Le medie potenze multialleate, come la definisce la storica Adriana Castagnoli nel panel del Festival dell’economia di Trento sui nuovi protagonisti dello scacchiere internazionale moderato dall’editorialista del Corriere della Sera Enrico Franco, saranno decisive in questa fase di transizione. Una fase in cui l’egemone benigno americano, uscito dominante dalla seconda guerra mondiale e sempre più insidiato dalla Cina, sta tirando gli ultimi colpi di coda per mantenere la sua leadership.
I numeri, che raramente mentono, anche in geopolitica, disegnano, infatti, una nuova leadership che va consolidandosi. Nel 1980, spiega l’economista dell’Università di Perugia Marcello Signorelli, a parità di potere d’acquisto, il Pil della Cina era il 2,3% del Pil globale; quello degli Stati Uniti era il 20,9%. Nel 2030, sempre a parità di potere d’acquisto, il Pil cinese salirà al 20,4% del Pil globale e quello americano scenderà al 13,9%(solo per gli amanti della statistica e i curiosi, l’Italia era al 4,7% nel 1980 e sarà all’1,6% nel 2030). Basterebbero solo questi numeri a spiegare l’attivismo sgangherato del presidente americano Trump nel cercare di aumentare la sfera d’influenza americana e di riconquistare Pil e mercati.
La Cina, spiega Yang Yao, rettore della Shanghai University of finance and economics, ha aumentato il suo peso grazie agli investimenti in tecnologia e nella manifattura. Ha un ruolo decisivo nel controllo delle materie prime e ha esercitato questo potere, per la prima volta, nella trattativa sui dazi. La Cina, dopo le minacce di Trump di dazi al 45%, ha ottenuto che si tornasse alla situazione di partenza, con livelli simili agli stati europei.

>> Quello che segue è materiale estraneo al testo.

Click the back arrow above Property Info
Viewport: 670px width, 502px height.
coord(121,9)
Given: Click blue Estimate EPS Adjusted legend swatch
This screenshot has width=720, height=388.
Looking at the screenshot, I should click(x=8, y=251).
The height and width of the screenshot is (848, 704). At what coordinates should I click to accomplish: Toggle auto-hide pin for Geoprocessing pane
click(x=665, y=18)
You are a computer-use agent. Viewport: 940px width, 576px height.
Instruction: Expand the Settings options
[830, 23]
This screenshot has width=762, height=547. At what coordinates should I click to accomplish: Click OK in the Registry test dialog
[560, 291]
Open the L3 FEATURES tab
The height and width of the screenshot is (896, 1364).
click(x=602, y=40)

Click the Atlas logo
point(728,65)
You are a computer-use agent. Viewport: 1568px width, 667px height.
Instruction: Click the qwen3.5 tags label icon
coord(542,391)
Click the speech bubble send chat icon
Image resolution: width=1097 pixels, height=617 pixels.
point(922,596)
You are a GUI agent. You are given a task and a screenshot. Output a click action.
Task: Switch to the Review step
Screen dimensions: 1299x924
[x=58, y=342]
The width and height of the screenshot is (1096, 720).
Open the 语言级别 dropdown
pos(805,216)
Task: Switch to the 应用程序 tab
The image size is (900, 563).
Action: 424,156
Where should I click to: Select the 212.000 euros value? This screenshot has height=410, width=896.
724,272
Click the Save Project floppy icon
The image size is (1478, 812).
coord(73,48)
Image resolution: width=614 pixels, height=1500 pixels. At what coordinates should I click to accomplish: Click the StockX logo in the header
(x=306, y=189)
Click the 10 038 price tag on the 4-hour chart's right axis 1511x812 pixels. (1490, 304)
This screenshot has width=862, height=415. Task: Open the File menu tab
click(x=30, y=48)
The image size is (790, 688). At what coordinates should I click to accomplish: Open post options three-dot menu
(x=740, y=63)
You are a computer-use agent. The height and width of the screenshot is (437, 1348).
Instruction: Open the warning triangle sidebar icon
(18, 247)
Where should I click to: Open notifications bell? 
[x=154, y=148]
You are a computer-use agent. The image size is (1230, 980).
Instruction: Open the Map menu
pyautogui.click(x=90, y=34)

Gli obiettivi della Cina, spiega Yao, sono di lungo periodo. Cancellare la povertà assoluta, abbattere le disparità, ancora molto grandi, portare il reddito dei cinesi al 45% di quello degli americani entro il 2031. Con ulteriori investimenti e con politiche sinergiche con l’Occidente basate sulle aperture reciproche dei mercati.Perché, sottolinea Yao, anche i timori di essere sopraffatti (per esempio, sui dati) sono i medesimi. Il modello Tesla, che deve tenere in Cina i dati raccolti in Cina, può essere un esempio per il futuro.
In questo braccio di ferro ormai evidente, spiega Castagnoli, diventano decisive le medie potenze multialleate, capaci di giocare un ruolo cruciale di mediazione. La Turchia, per esempio, membro Nato e vicina a Putin, centrale per la soluzione dei conflitto tra Mosca e l’Ucraina. Ma anche gli Emirati Arabi Uniti, strategici nel Medio Oriente.